[DATA SHOWN — start]

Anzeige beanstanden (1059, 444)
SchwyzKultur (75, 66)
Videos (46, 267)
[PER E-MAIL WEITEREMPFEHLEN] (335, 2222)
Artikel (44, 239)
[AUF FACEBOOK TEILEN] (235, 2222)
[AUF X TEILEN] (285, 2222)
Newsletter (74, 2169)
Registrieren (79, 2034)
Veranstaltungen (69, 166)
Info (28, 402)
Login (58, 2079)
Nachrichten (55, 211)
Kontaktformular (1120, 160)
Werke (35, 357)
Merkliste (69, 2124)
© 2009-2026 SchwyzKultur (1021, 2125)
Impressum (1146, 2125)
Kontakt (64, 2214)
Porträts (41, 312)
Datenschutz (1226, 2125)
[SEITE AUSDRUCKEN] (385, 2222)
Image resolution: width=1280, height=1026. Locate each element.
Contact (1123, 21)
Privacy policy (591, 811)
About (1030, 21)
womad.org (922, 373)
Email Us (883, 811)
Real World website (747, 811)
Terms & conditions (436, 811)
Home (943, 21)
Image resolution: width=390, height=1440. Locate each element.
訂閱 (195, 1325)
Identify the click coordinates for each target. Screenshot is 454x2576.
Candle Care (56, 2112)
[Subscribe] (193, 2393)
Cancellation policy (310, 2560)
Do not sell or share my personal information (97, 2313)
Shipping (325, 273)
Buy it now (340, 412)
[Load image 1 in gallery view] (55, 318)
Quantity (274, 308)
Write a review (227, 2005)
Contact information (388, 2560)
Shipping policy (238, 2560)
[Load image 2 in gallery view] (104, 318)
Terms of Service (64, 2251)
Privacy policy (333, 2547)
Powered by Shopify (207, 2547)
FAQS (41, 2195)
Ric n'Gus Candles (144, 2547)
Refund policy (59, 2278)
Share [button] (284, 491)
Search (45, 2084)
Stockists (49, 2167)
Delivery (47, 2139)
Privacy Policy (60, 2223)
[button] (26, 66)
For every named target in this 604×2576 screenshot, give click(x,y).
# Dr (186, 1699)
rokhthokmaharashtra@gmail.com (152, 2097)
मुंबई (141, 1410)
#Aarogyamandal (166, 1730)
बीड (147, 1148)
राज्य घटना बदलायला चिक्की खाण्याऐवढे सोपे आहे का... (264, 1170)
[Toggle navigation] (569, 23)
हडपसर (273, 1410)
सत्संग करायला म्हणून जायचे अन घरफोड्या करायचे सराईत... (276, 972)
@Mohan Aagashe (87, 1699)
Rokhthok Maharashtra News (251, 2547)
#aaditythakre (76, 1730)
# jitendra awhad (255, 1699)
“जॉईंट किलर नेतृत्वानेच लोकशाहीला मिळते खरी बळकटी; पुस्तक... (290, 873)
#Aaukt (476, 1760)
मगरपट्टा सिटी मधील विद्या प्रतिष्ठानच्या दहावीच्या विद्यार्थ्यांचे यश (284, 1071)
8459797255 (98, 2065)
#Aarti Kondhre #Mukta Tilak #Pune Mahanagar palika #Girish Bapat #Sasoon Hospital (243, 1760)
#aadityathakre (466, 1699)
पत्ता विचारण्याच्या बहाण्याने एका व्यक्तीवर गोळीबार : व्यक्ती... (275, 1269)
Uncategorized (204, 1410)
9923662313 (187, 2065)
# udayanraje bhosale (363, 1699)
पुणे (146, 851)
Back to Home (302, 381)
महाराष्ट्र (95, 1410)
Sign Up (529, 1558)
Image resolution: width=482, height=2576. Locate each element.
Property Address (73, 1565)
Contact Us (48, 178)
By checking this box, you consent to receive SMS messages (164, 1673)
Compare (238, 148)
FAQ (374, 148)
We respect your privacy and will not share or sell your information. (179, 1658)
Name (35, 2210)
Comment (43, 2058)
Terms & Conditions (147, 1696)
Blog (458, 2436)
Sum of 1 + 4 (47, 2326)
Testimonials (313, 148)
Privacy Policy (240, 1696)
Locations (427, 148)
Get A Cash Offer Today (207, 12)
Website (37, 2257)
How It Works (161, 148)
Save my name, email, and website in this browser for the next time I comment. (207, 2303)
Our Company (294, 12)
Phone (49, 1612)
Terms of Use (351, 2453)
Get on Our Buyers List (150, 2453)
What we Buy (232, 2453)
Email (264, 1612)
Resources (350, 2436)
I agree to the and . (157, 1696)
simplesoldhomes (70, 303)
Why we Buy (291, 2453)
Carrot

[DATA SHOWN — finish]

**THE TASK**: Return all of the material precisely as written.

**EXERCISE SOLUTION**:
Anzeige beanstanden (1059, 444)
SchwyzKultur (75, 66)
Videos (46, 267)
[PER E-MAIL WEITEREMPFEHLEN] (335, 2222)
Artikel (44, 239)
[AUF FACEBOOK TEILEN] (235, 2222)
[AUF X TEILEN] (285, 2222)
Newsletter (74, 2169)
Registrieren (79, 2034)
Veranstaltungen (69, 166)
Info (28, 402)
Login (58, 2079)
Nachrichten (55, 211)
Kontaktformular (1120, 160)
Werke (35, 357)
Merkliste (69, 2124)
© 2009-2026 SchwyzKultur (1021, 2125)
Impressum (1146, 2125)
Kontakt (64, 2214)
Porträts (41, 312)
Datenschutz (1226, 2125)
[SEITE AUSDRUCKEN] (385, 2222)
Image resolution: width=1280, height=1026. Locate each element.
Contact (1123, 21)
Privacy policy (591, 811)
About (1030, 21)
womad.org (922, 373)
Email Us (883, 811)
Real World website (747, 811)
Terms & conditions (436, 811)
Home (943, 21)
Image resolution: width=390, height=1440. Locate each element.
訂閱 (195, 1325)
Identify the click coordinates for each target. Screenshot is 454x2576.
Candle Care (56, 2112)
[Subscribe] (193, 2393)
Cancellation policy (310, 2560)
Do not sell or share my personal information (97, 2313)
Shipping (325, 273)
Buy it now (340, 412)
[Load image 1 in gallery view] (55, 318)
Quantity (274, 308)
Write a review (227, 2005)
Contact information (388, 2560)
Shipping policy (238, 2560)
[Load image 2 in gallery view] (104, 318)
Terms of Service (64, 2251)
Privacy policy (333, 2547)
Powered by Shopify (207, 2547)
FAQS (41, 2195)
Ric n'Gus Candles (144, 2547)
Refund policy (59, 2278)
Share [button] (284, 491)
Search (45, 2084)
Stockists (49, 2167)
Delivery (47, 2139)
Privacy Policy (60, 2223)
[button] (26, 66)
For every named target in this 604×2576 screenshot, give click(x,y).
# Dr (186, 1699)
rokhthokmaharashtra@gmail.com (152, 2097)
मुंबई (141, 1410)
#Aarogyamandal (166, 1730)
बीड (147, 1148)
राज्य घटना बदलायला चिक्की खाण्याऐवढे सोपे आहे का... (264, 1170)
[Toggle navigation] (569, 23)
हडपसर (273, 1410)
सत्संग करायला म्हणून जायचे अन घरफोड्या करायचे सराईत... (276, 972)
@Mohan Aagashe (87, 1699)
Rokhthok Maharashtra News (251, 2547)
#aaditythakre (76, 1730)
# jitendra awhad (255, 1699)
“जॉईंट किलर नेतृत्वानेच लोकशाहीला मिळते खरी बळकटी; पुस्तक... (290, 873)
#Aaukt (476, 1760)
मगरपट्टा सिटी मधील विद्या प्रतिष्ठानच्या दहावीच्या विद्यार्थ्यांचे यश (284, 1071)
8459797255 (98, 2065)
#Aarti Kondhre #Mukta Tilak #Pune Mahanagar palika #Girish Bapat #Sasoon Hospital (243, 1760)
#aadityathakre (466, 1699)
पत्ता विचारण्याच्या बहाण्याने एका व्यक्तीवर गोळीबार : व्यक्ती... (275, 1269)
Uncategorized (204, 1410)
9923662313 (187, 2065)
# udayanraje bhosale (363, 1699)
पुणे (146, 851)
Back to Home (302, 381)
महाराष्ट्र (95, 1410)
Sign Up (529, 1558)
Image resolution: width=482, height=2576. Locate each element.
Property Address (73, 1565)
Contact Us (48, 178)
By checking this box, you consent to receive SMS messages (164, 1673)
Compare (238, 148)
FAQ (374, 148)
We respect your privacy and will not share or sell your information. (179, 1658)
Name (35, 2210)
Comment (43, 2058)
Terms & Conditions (147, 1696)
Blog (458, 2436)
Sum of 1 + 4 (47, 2326)
Testimonials (313, 148)
Privacy Policy (240, 1696)
Locations (427, 148)
Get A Cash Offer Today (207, 12)
Website (37, 2257)
How It Works (161, 148)
Save my name, email, and website in this browser for the next time I comment. (207, 2303)
Our Company (294, 12)
Phone (49, 1612)
Terms of Use (351, 2453)
Get on Our Buyers List (150, 2453)
What we Buy (232, 2453)
Email (264, 1612)
Resources (350, 2436)
I agree to the and . (157, 1696)
simplesoldhomes (70, 303)
Why we Buy (291, 2453)
Carrot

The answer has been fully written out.